Text provided
::::

Tori Amos was interviewed in Vienna, May 2009.

WIENER: I've noticed you've got a very emotional relationship to your fans, and that your fans are very critical when it comes to your music. Have you had the chance to play the new album to an audience so far?

Tori Amos: I'm not here to take a poll. I don't sit and take polls with what fans think. They know I don't. I don't make records by democracy. I am a composer and you cannot be great by trying to please the masses that are all experts. You have to know what it is you're doing. And sometimes that will strike a chord with certain people, and at other times it will strike a chord with different people who follow the work. . . so that's how I approach it. I don't take a poll.

WIENER: You see the fans before every show and take requests.

Tori: Yes, but I don't go up to fans and ask them what they think, are you kidding? No, when Matt Chamberlain calls me up and says "Oh my god, the way the rhythms were put together and it's against the melodic structure", making me have to relisten to it over and over again. Matt, who's one of the greatest drummers in the world, and I see, yeah, I'm right on. So that's what you do. It's a very different process for me than going outside and seeing people before a show and seeing if there are certain songs that will work that night. It's a completely different thing.

WIENER: A lot of songs remind me of your older work, like "Choirgirl" or "Venus". Is "Curtain Call" a sequel to "Ruby Through The Looking Glass" for instance?

Tori: I think some songs are relations on a theme and they're connected, although they might come at a different time and they have different subject matter. But I do think sometimes there are songs that live in this haystack-kind-of-concepts and you're doing variations, although they're their own as well. They may orbit in the same solar-system, musically, but I really like the listener to make those associations for themselves. I think it's really important that the listener is able to do that without me always leading them.

WIENER: You stated that the song "Strong Black Vine" is a political approach to religious intolerance. How do you feel these things change now that Obama is in office? Can you actually tell a difference, now that you're living in England?

Tori: I travel a lot, I'm in the States a lot more than people think. I see England as my husband's country and I'm a guest there. I have a lot of time for the Brits, but I'm an American: I vote there, Doctors, Dinners, everything. All the bits I do as a citizen are in America, I don't have voting rights in England, I don't use the system at all. I'm protected as American citizen and vote and pay taxes and do all that stuff like every other American citizen. And yes, I voted for Obama. I think the whole record "American Doll Posse" was about trying to be a part of change. And now that we have a new administration we also have all kinds of problems as a world that we're dealing with. The economic crises has affected everybody because of the Domino Effect: friends, family, people who have to move. . . relationships and homes are falling apart because of the stress of people losing their homes and jobs. I know people personally who are going off to college and whose parents now can't pay. So their dream is gone, they're having to change and go to community college and work and have to find another way to get in. It's all changing in such a rapid way. So this record was very much written during, yes, Obama getting in. But it's also written during a time when the world as we know it is gone and we're remaking the world. So there's a paradox going on. And also of course - come on- we're in a time of religious intolerance, where the troops are up in Afghanistan where they supposedly need to be because there are people of all the big religions, Christianity, Islam and Judaism who feel the other shouldn't exist.

::::

Data
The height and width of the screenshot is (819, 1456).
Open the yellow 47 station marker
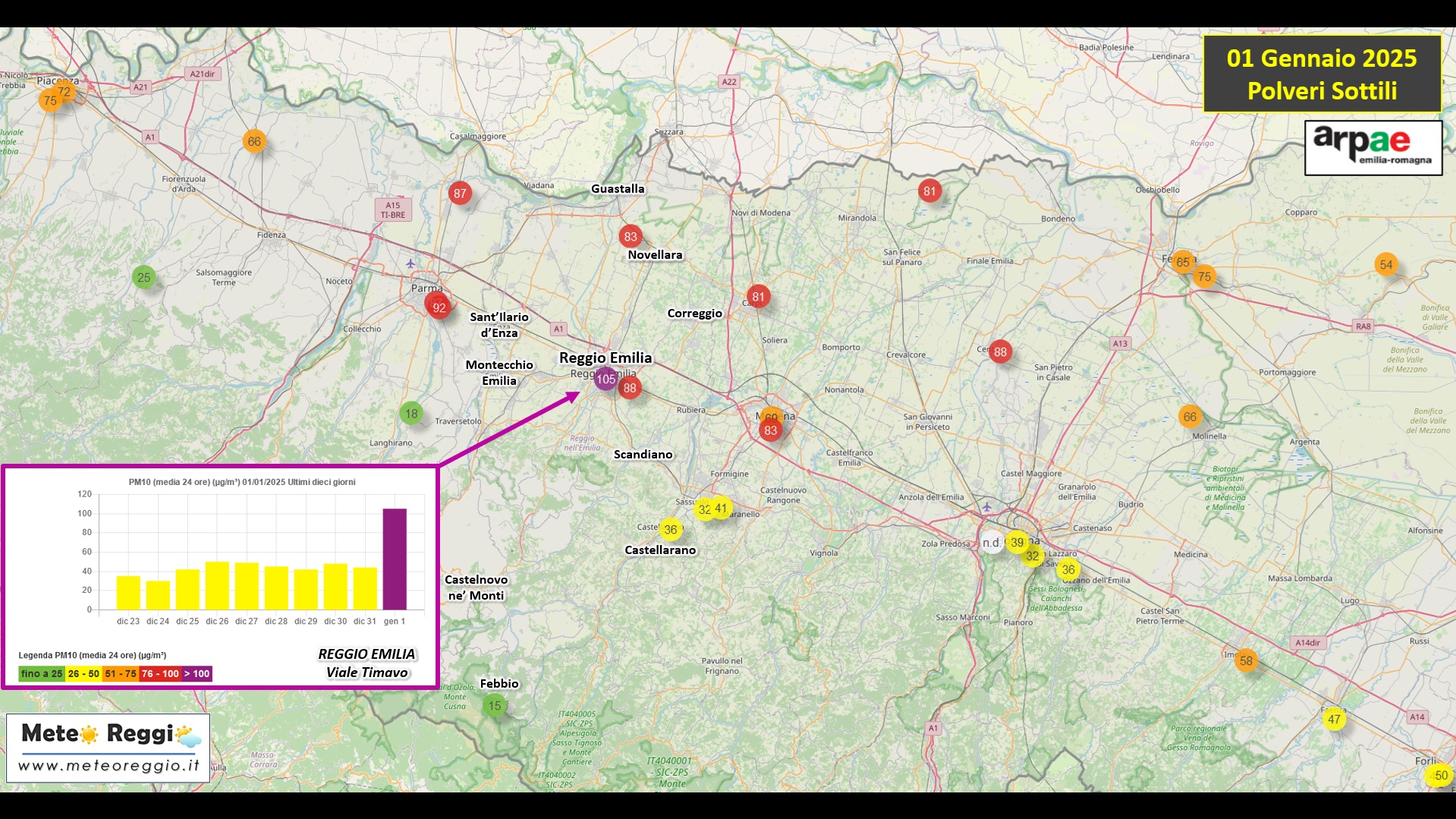[1334, 719]
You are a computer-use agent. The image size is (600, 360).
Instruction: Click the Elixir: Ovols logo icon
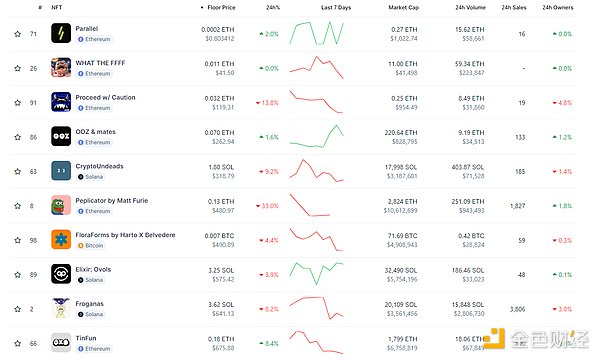point(61,274)
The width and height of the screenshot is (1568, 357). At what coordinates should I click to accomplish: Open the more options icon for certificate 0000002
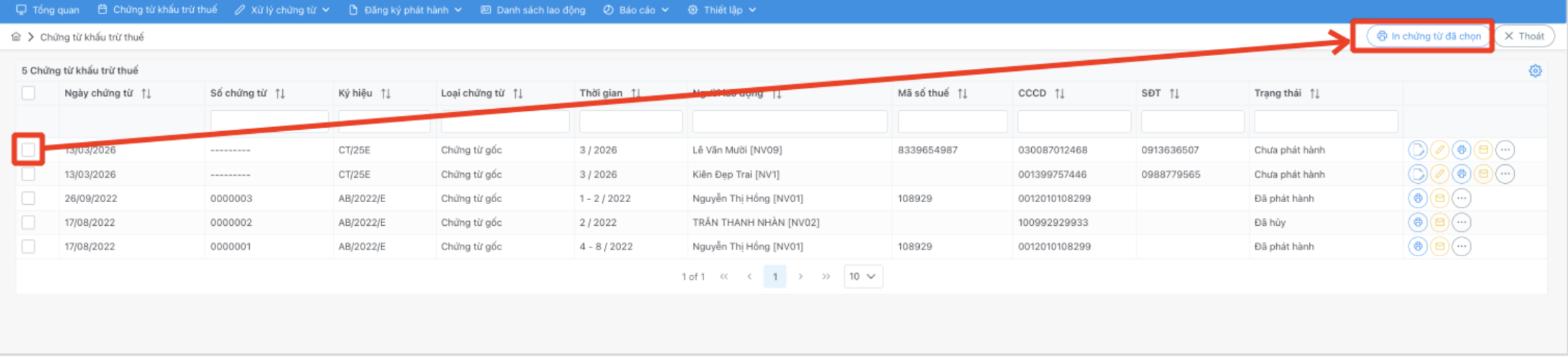point(1461,222)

::::

Things to do
1 > Answer these from the Tori Amos interview:
(a) In what city and month was the interview held?
(b) Which drummer does Amos call one of the greatest in the world?
(c) Which record does she say was about trying to be a part of change?
2 > Translate this sentence from the Tori Amos interview into Spanish: "I think it's really important that the listener is able to do that without me always leading them."
3 > Pick up the Tori Amos interview after its final sentence and carry it further.

Results of the exercise
1 >
(a) Vienna, May 2009
(b) Matt Chamberlain
(c) "American Doll Posse"

2 > Creo que es muy importante que el oyente pueda hacerlo sin que yo lo guíe siempre.

3 >
WIENER: Do you think there is actually positive impact happening right now, with Obama traveling through all these countries and trying to reconcile the people? Do you think there's the danger of all this good energy turning into the opposite because the expectations are too high?

Tori: Look, I think that what is on the world's plate at this time is so immense that to have leaders with integrity [is important]. It's just absolutely necessary if we're going to get to a place where this little planet is able to work together. We somehow need to find ways to respect each others beliefs. It's a very thin line to walk to negotiate to bring one side together with the other side, even emotionally. I think it was just unfortunate that with the triumph of getting rid of the idea that you can't have a black president, getting rid of that segregation idea, segregation was still applied to the homosexual community. And this is what I'm saying to you: If we go back to the definition of sin: for me the greatest sin is intolerance of another's belief. As long as they're not trying to kill you then why are you so curious what's going on in their bedroom, why do you care? Whether it's the extreme Islamic or the extreme Christian community, the impression of how women see themselves is so important. The patriarchy has kept women segregating their sexuality or spirituality. I'm pushing it further with the art work and on this record, with the idea of erotic spirituality. In the word mother is the word "other". A lot of mothers forget about the "other", saying the "woman". They don't ever forget about the children, and they're nurturing and trying to give give give to everybody else. But they forget to give to the side of the woman-aspect. And so that side ends up on the top shelf in magazines and the guys know exactly what I'm talking about, because some of these guys are gonna look and say: "Why can't my lover or my wife allow herself to bask in her passion and her beauty." What is it in us that shuts it off? And unless we're having some illicit affair with some guy or some weirdo fantasy that we're prostitutes. . . sometimes we get caught up in this self-image that eroticism is not for mothers and that erotic has become vulgar and where's the sanctity? We can't define sin like the church fathers do. We, as women, have to define it differently. The real sin is allowing the patriarchy to define sin for us.

WIENER: That's interesting, because we're living in such a catholic country in Austria.

Tori: Are you?

WIENER: Oh yes. Everybody is catholic, but not in the traditional way. We're born catholic and we get baptized and then Grandmothers tell us to go to Church and so on and so on. . . and then we pretend to be Catholics and to believe in God but most of us probably don't do it, it's just what we've learned to do.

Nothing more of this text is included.